If you haven’t checked it out yet, read it here!
The next step in teaching sol and mi is to present these melodic elements with their real names. In order to complete this phase, students need to have a lot of experience using high and low, and be able to hear and dictate high and low on their own.
Let's jump in!
The presentation phase has three main parts:
Assess: We need to be sure students are ready to practice sol and mi, so we need some sort of assessment.
Present: We give the real names of sol and mi
Apply: We apply our new knowledge just a bit to reinforce the connection between their preparation and practice.
1. The Presentation Test:
Before moving on from the preparation to the practice phase, it’s good to be sure you know when students are ready to move on. That’s where a presentation test comes in.

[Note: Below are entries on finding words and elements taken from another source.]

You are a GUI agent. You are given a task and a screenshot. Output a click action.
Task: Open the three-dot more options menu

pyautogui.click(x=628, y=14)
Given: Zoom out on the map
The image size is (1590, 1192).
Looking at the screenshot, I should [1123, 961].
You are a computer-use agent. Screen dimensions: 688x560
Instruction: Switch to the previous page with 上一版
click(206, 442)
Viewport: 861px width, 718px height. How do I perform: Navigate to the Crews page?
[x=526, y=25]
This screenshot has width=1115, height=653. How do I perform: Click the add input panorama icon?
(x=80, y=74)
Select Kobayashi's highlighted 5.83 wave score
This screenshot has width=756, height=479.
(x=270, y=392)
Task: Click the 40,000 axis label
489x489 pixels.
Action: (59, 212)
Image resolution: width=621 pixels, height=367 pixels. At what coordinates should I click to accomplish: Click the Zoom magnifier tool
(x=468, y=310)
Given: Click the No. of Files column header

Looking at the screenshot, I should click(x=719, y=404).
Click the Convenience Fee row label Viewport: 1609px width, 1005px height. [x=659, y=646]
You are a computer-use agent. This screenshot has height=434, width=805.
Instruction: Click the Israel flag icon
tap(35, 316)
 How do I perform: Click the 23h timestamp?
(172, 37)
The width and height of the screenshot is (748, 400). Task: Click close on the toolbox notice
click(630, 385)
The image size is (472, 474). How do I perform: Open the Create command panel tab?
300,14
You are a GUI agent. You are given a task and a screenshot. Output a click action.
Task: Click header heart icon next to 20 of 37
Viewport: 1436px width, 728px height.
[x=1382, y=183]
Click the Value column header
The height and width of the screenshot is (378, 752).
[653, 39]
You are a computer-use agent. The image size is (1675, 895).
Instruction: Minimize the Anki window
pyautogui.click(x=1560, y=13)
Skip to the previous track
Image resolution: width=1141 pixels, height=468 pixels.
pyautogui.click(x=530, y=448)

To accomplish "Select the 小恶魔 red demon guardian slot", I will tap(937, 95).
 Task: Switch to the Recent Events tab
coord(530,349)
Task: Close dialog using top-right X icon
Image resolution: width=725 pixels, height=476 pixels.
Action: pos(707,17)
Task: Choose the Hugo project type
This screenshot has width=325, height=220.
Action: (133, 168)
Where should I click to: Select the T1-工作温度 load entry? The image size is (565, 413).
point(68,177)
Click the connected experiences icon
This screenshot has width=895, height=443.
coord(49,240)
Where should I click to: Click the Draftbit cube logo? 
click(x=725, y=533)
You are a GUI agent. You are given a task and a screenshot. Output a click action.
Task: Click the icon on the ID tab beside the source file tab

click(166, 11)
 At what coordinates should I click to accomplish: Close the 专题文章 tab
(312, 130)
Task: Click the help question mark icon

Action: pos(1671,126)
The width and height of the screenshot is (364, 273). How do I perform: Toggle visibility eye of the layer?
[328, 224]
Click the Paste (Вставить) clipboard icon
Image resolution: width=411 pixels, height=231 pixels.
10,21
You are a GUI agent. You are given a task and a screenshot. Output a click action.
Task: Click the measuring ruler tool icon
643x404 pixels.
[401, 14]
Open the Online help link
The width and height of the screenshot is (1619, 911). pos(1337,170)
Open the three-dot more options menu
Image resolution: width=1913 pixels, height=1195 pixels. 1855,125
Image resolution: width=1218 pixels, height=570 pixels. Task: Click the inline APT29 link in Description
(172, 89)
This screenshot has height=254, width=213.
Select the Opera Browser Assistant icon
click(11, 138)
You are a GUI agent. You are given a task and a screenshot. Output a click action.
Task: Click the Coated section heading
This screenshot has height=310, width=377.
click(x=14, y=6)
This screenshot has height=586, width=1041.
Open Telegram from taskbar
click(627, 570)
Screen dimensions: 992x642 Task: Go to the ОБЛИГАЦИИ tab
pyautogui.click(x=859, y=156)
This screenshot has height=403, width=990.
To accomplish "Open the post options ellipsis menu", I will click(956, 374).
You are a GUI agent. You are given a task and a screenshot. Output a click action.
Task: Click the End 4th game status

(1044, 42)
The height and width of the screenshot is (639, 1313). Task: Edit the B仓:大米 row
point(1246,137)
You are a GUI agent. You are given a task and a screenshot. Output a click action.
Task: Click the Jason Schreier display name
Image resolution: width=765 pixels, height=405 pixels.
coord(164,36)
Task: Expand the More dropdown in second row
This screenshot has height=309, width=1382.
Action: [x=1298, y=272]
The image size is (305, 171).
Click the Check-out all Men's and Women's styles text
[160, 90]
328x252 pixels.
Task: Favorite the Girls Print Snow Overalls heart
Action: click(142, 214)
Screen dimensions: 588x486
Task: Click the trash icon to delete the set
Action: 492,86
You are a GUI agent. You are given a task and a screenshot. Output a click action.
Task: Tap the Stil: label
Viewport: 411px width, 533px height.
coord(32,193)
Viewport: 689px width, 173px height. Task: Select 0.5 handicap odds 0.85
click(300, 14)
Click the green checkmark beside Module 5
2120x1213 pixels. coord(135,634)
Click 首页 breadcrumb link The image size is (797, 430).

In The Case of the Missing Notes, the teacher notates a portion of the song, but leaves some notes out. Students are tasked with filling in the missing pitches.
Student responses from this activity will tell you if your class is ready to move on to practicing sol and mi. If students aren't ready, congratulate yourself on another great preparation activity and try again in a few classes!
These printables are available for free in the Folk Song Index - just go to "activity sheets". You'll also find a great selection of sol mi songs while you're there.
2. Presenting Sol and Mi:
Once you know you’re ready to present sol and mi, use this sequence:
Sing a song you know very well and have been using to practice sol and mi (like Apple Tree).
Ask students to sing Apple Tree (the first four beats) with hand signs showing high and low.
Read Apple Tree from the board, but sing "high low high high low" instead of text.
Say, "High and low have real names. The high note’s real name is “Sol” and the low note’s real name is “Mi”
Now that students know the real names of high and low, it’s time to practice.
The practice phase for sol and mi will cover the next several lessons, but I like to start practicing in the presentation lesson so students have a chance to solidify what they've learned.
3. Practice by Reading a Known Song
Simple, quick, and very important for students, reading a known song from notation is a great way to practice sol and mi. Choose a song - or a portion of the song - and write it on the board. Here are the steps I like to follow:
Ask students to sing the song on text while you point to the notation.
Ask students to sing the song on solfege while you point to the notation.
Ask a few students come up to the board to point while the rest of the class sings solfege.
With a solid presentation plan, your students have the information they need to soar in their practice activities!